I also have a default CMD set in the Dockerfile to --help. What this does is incase no arguments are passed during docker run, rethinkdb’s default help output will display to the user. This is same functionality that you would expect interacting with the rethinkdb binary.
docker run crosbymichael/rethinkdb
Output
Running 'rethinkdb' will create a new data directory or use an existing one, and serve as a RethinkDB cluster node. File path options: -d [ --directory ] path specify directory to store data and metadata --io-threads n how many simultaneous I/O operations can happen at the same time Machine name options: -n [ --machine-name ] arg the name for this machine (as will appear in the metadata). If not specified, it will be randomly chosen from a short list of names. Network options: --bind {all | addr} add the address of a local interface to listen on when accepting connections; loopback addresses are enabled by default --cluster-port port port for receiving connections from other nodes --driver-port port port for rethinkdb protocol client drivers -o [ --port-offset ] offset all ports used locally will have this value added -j [ --join ] host:port host and port of a rethinkdb node to connect to .................

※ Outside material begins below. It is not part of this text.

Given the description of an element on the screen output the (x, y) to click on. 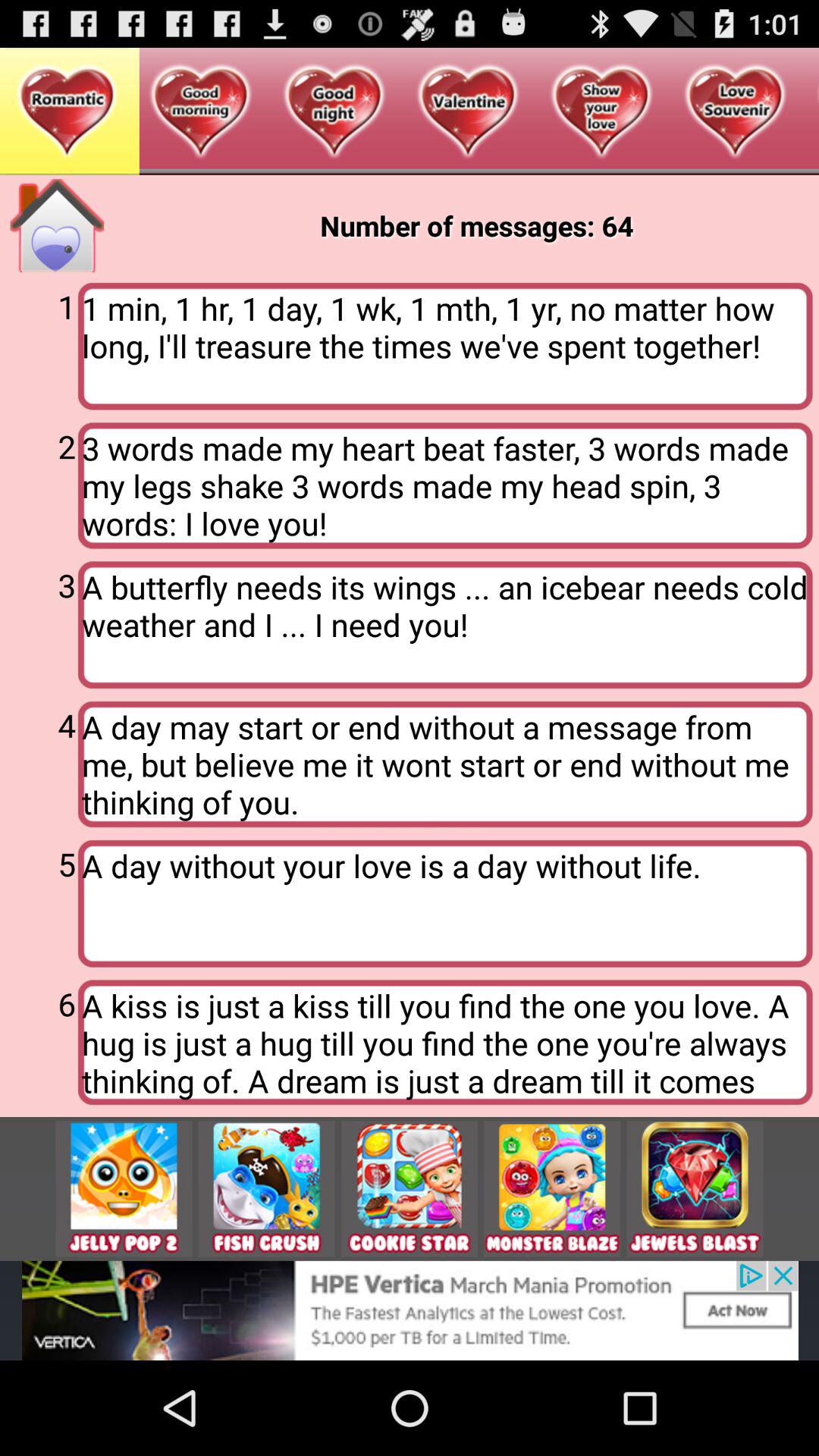
go to home page (57, 225)
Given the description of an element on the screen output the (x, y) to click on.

Now lets run the container with the --bind all argument.
docker run crosbymichael/rethinkdb --bind all
Output
info: Running rethinkdb 1.7.1-0ubuntu1~precise (GCC 4.6.3)... info: Running on Linux 3.2.0-45-virtual x86_64 info: Loading data from directory /rethinkdb_data warn: Could not turn off filesystem caching for database file: "/rethinkdb_data/metadata" (Is the file located on a filesystem that doesn't support direct I/O (e.g. some encrypted or journaled file systems)?) This can cause performance problems. warn: Could not turn off filesystem caching for database file: "/rethinkdb_data/auth_metadata" (Is the file located on a filesystem that doesn't support direct I/O (e.g. some encrypted or journaled file systems)?) This can cause performance problems. info: Listening for intracluster connections on port 29015 info: Listening for client driver connections on port 28015 info: Listening for administrative HTTP connections on port 8080 info: Listening on addresses: 127.0.0.1, 172.16.42.13 info: Server ready info: Someone asked for the nonwhitelisted file /js/handlebars.runtime-1.0.0.beta.6.js, if this should be accessible add it to the whitelist.
And there it is, a full Rethinkdb instance running with access to the db and admin console by, interacting with the image the same way you interact with the binary. Very powerful and yet extremely simple. I love simple.
5. ENTRYPOINT and CMD are better together.
I hope this post helps you to get started working with Dockerfiles and building images that we all can use and benefit from. Going forward, I believe that Dockerfiles will be a very important part of what makes docker so simple and easy to use whether you are consuming or producing images. I plan to invest much of my time to provide a complete, powerful, yet simple solution to building docker images via the Dockerfile.